Programming Access Databases

Programming Access Databases

In this chapter

  • Learning about database programming.

  • Getting your projects and system set up to program databases.

  • Opening data in a recordset.

  • Accessing recordset data.

  • Navigating, finding, editing, adding, and deleting records.

  • Retrieving data into an Excel worksheet.

In the past few chapters, you've learned about the objects, properties, and methods associated with Word, Excel, and PowerPoint. You've seen that it's possible to manipulate these objects to automate routine tasks and gain an unprecedented amount of control over these programs.

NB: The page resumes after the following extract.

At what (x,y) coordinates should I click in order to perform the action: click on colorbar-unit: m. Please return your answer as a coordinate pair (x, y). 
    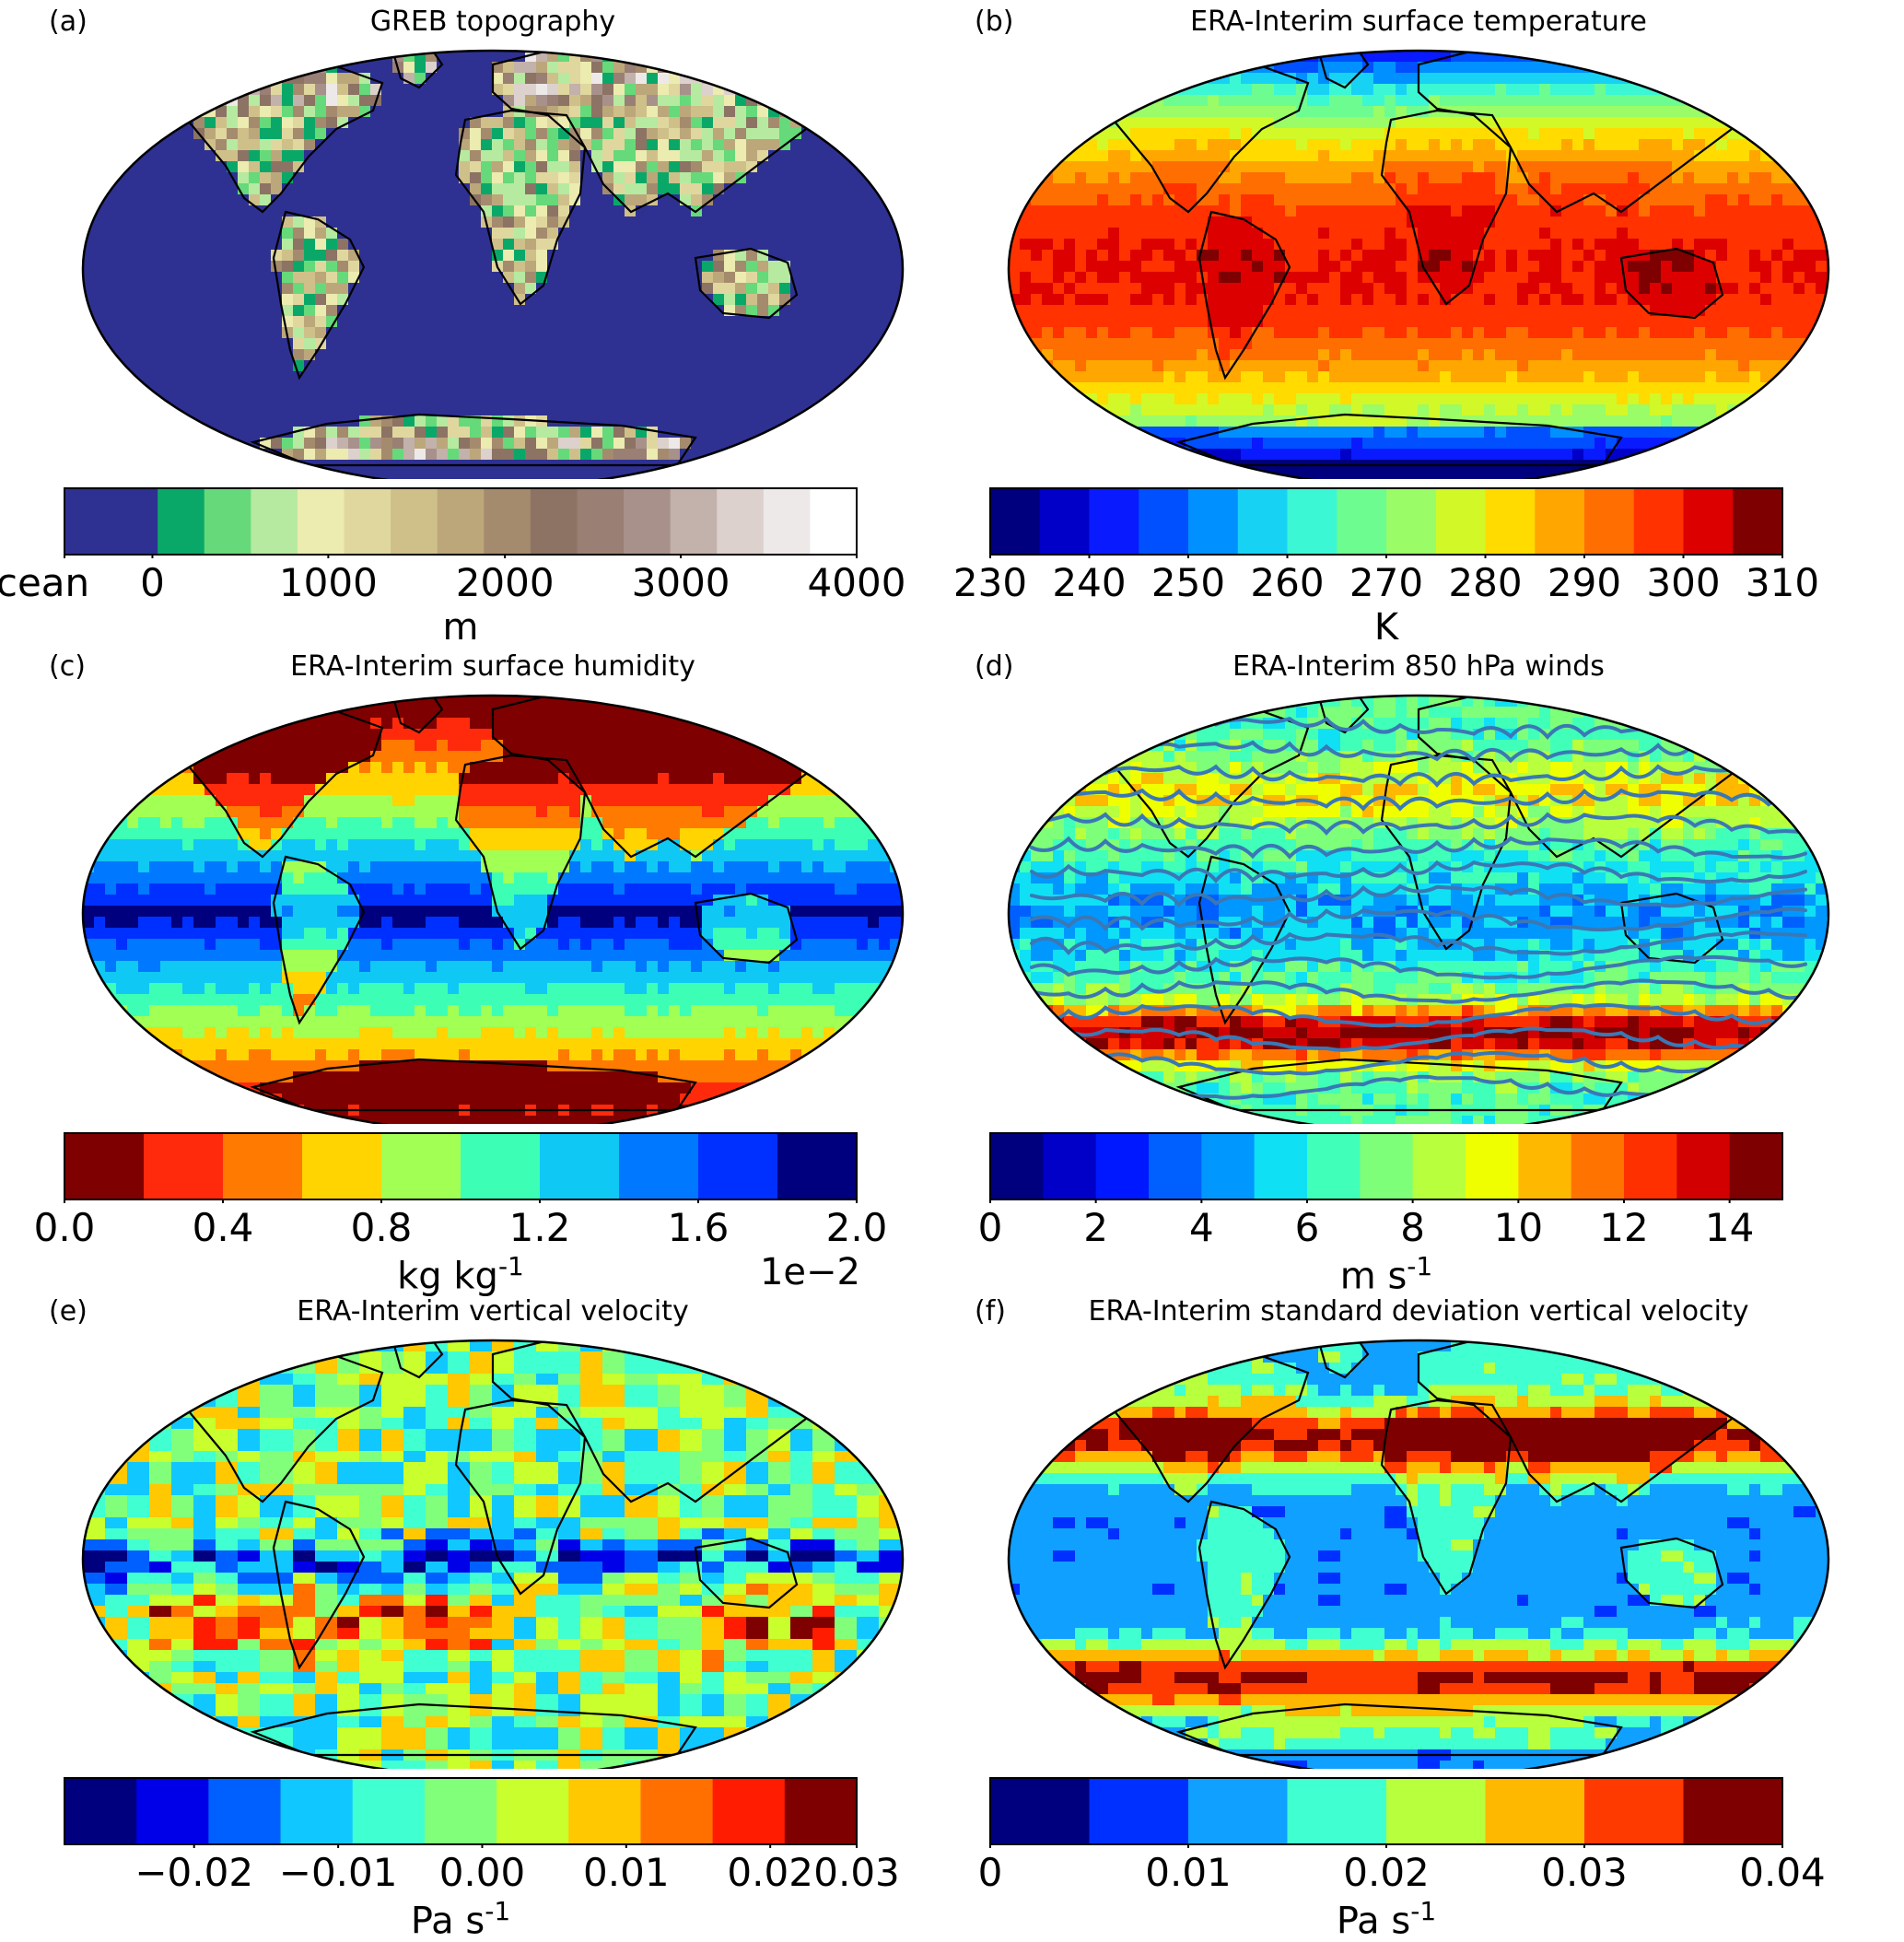
    Looking at the image, I should click on (461, 628).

In this chapter, you'll see that using VBA with Access is quite a bit different because you won't learn anything about Access objects. Yes, Access does have an Application object, and there's a whole hierarchy of objects for things like forms and reports. However, it's a rare that a VBA programmer ever has to manipulate Access using these objects. Instead, what Access programmers really want to get their hands on is the data contained in Access tables and queries.

The secret to doing this is that database info is accessed using an entirely different object hierarchy altogether. It's called ActiveX Data Objects (ADO) and it's the link between your Access VBA programs and the databases, tables, and queries you want to work with. The amazing thing about all of this is that you can use ADO to work with Access databases from other Office applications. For example, you could use ADO programming to grab data from an Access table and insert it into an Excel range. This chapter takes you through the basics of using ADO to access and work with Access databases.